More redeeming was her character in "Matilda" (1996), a feature based on Roald Dahl's children's fantasy. Here she essayed the role of the aptly-named Miss Honey, a sweet, warm-hearted teacher who brings out the best in the titular neglected girl genius. In 1998, Davidtz played a theologian helping Denzel Washington crack a supernatural wave of crimes in the mystery drama "Fallen" and played a femme fatale linked to Kenneth Branagh in Robert Altman's take on the John Grisham novel "The Gingerbread Man". The following year, Davidtz brought a witty charm to her portrayal a 19th-century woman of the world in Patricia Rozema's reworking of the Jane Austen comedy "Mansfield Park" and played a dual role in the futuristic fable "Bicentennial Man.”

A supporting role in the film adaptation of "Bridget Jones's Diary" (2001) saw Davidtz play a haughty villain for a change, while she proved even greater adaptability that year as she began her run on the CBS drama "Citizen Baines", playing the daughter of a defeated United States Senate incumbent (James Cromwell) who is herself leaning towards a career in politics. Mixing up period dramas (1999's "Wayward Son" and the 2001-lensed "Secret Passage") with horror thrillers like 2001's "Thir13en Ghosts", Davidtz emerged as a skilled performer with varied and versatile strengths. In 2002, he was then cast in the Michael Hoffman drama, "The Emperor's Club," a movie which co-starred Kevin Kline as a professor and Emile Hirsch as a headstrong student.

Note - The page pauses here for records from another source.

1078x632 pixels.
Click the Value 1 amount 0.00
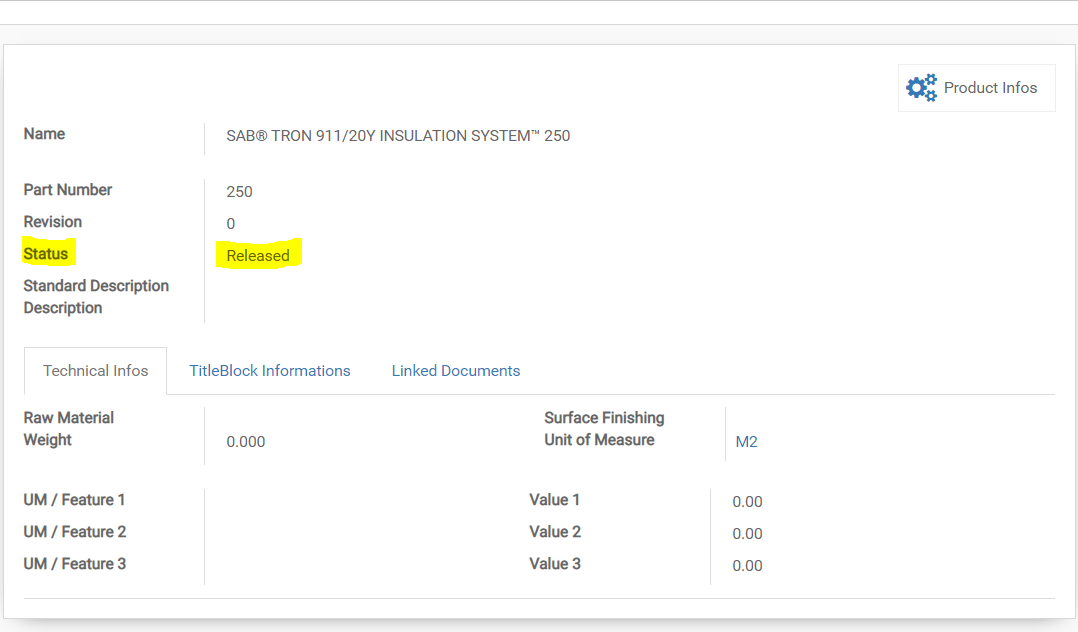(x=747, y=502)
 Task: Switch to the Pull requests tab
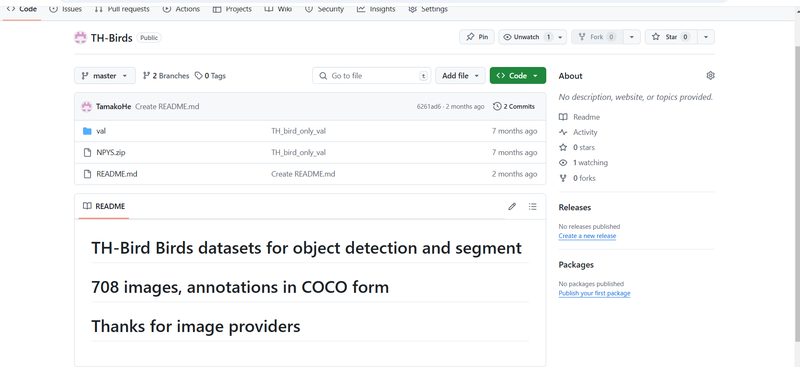pyautogui.click(x=122, y=9)
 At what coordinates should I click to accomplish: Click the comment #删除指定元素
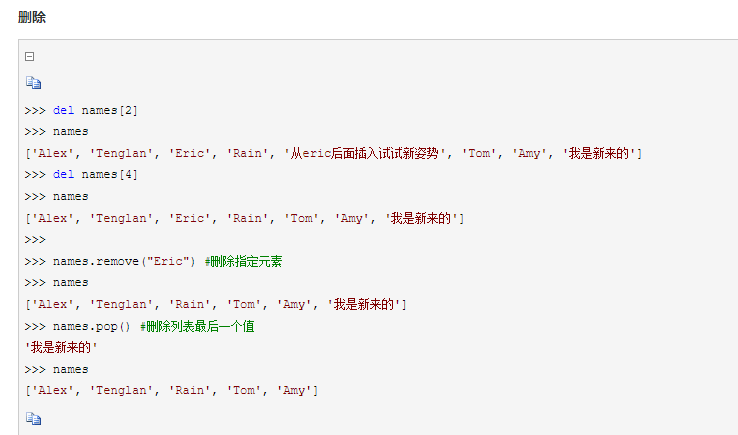tap(245, 261)
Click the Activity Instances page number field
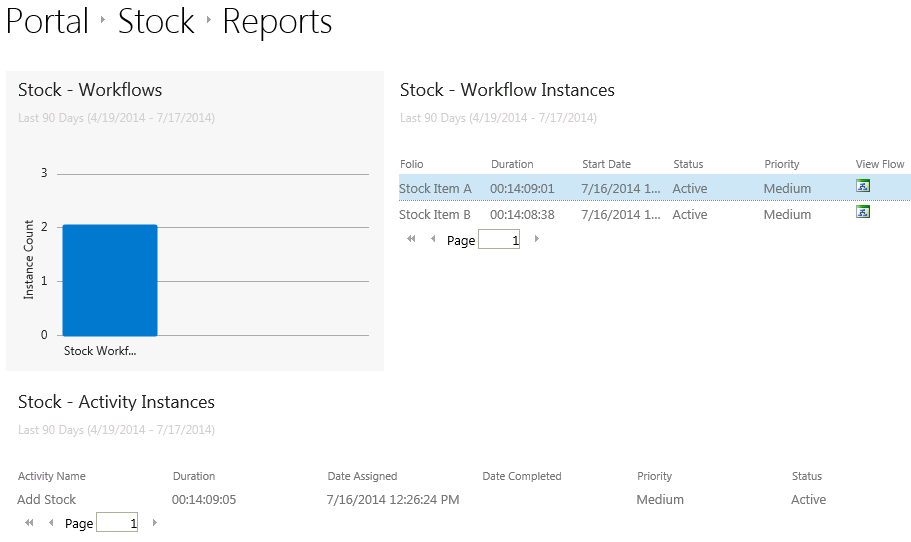 [x=117, y=523]
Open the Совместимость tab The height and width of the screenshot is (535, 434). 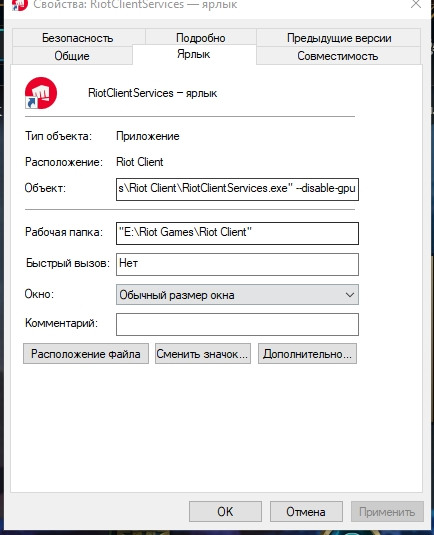tap(338, 56)
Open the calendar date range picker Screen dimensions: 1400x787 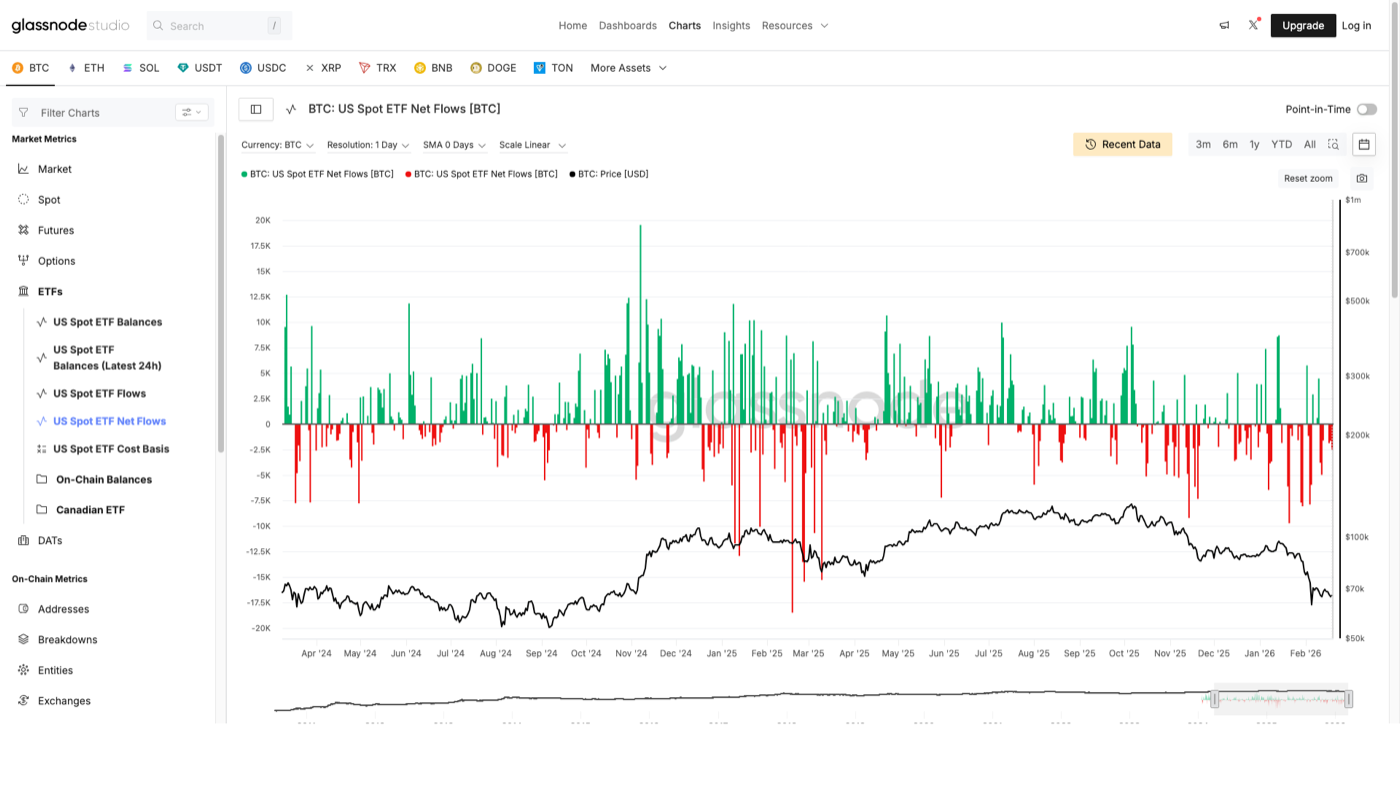tap(1364, 143)
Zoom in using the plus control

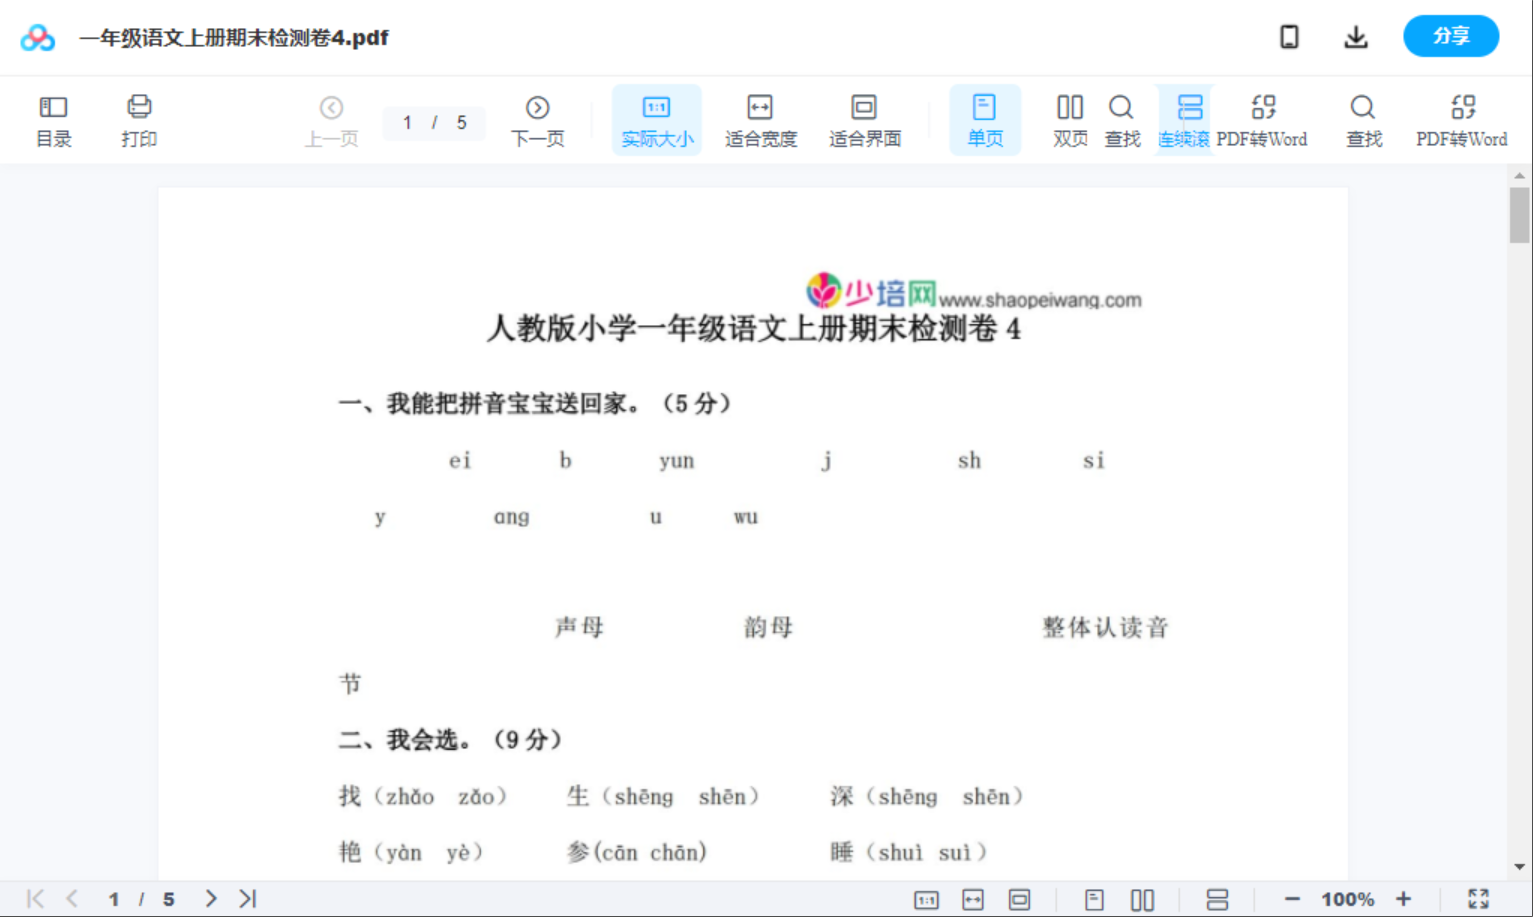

In “Junebug” (2005), an entrancing and beautifully acted drama, Davidtz played an outsider art dealer from Chicago brought to North Carolina by her husband (Alessandro Nivola) to meet his family for the first time. His eccentric family—which boasts of his knotty mother (Celia Weston), laconic father (Scott Wilson), cranky brother (Benjamin McKenzie) and awe-struck sister-in-law (Amy Adams)—becomes easily fractured from his wife’s presence, exposing long-dormant frustrations and anxieties.